# Vendor Of The Month Competition



## Stroodlepuff (7/2/14)

We have taken the time to think how we can make the experience for vendors on this forum even better.

We have come up with an idea of a vendor of the month competition which will be run monthly, the idea is that forum members will vote for their favorite vendor each month and the winner will receive free banner advertising space for a full month on the forum.

Now we as the owners of both Vape King and The forum will gracefully bow out of the competition, however if you members come to a consensus that allows us to enter we would gladly however we feel it is a bit unfair to the other vendors if we both advertise and own the forum. 

I will be creating the competition shortly just want to get everybody's opinions on this idea first.

Reactions: Like 2


----------



## ShaneW (7/2/14)

You would have got my 1st vote. Thanks for that incredibly speedy overnight delivery!


----------



## Nooby (7/2/14)

hmmm... interesting idea


----------



## drew (7/2/14)

Awesome idea! It's an open an honest community, thumbs up from me for Vape King to be part of the comp.


----------



## Andre (7/2/14)

Maybe something to discuss with the vendors as well - whether they like it at this early stage, rules, monthly, every two months, etc.
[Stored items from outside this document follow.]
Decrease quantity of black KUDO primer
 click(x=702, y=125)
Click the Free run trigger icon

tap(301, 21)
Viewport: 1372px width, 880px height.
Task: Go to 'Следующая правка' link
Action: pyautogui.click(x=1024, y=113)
And, if they are ok with Vapeking participating, I, for one, will be ok.


----------



## Stroodlepuff (7/2/14)

yip thats why we made it an open post - waiting for vendors to comment aswell


----------



## Derick (7/2/14)

No worries if Vapeking participates as it will be voted by the users of the forum in any case.

But perhaps in general we should make a rule that people can't vote until they have a set amount of posts - just to prevent the shenanigans from a previous time

Reactions: Agree 3 | Winner 1


----------



## Stroodlepuff (7/2/14)

Derick said:


> No worries if Vapeking participates as it will be voted by the users of the forum in any case.
> 
> But perhaps in general we should make a rule that people can't vote until they have a set amount of posts - just to prevent the shenanigans from a previous time



We will work out the rules accordingly

Reactions: Agree 1


----------



## Rowan Francis (7/2/14)

yes that would be a wise addition @Derick , (old wise owl medal of the forum) 

I dont have any issues with including VK in the comp , they have to work just as hard ...


----------



## Silver (7/2/14)

I think this is a great idea - it will help everyone...
Perhaps lets see how the first vendor of the month goes and then we can see how frequently to run it.
May have to be vendor of the quarter...

Reactions: Like 1


----------



## Stroodlepuff (7/2/14)

Thats also a good idea silver tjanks for the suggestion 

Sent from my GT-N7100 using Tapatalk


----------



## Tristan (7/2/14)

Mmmm, not so sure. Agree with Mathee, might be to early and monthly possibly too frequent. A suggestion box , mainly for non-dealer, forum members ( relative to needs n wants) might be something good to have now.


----------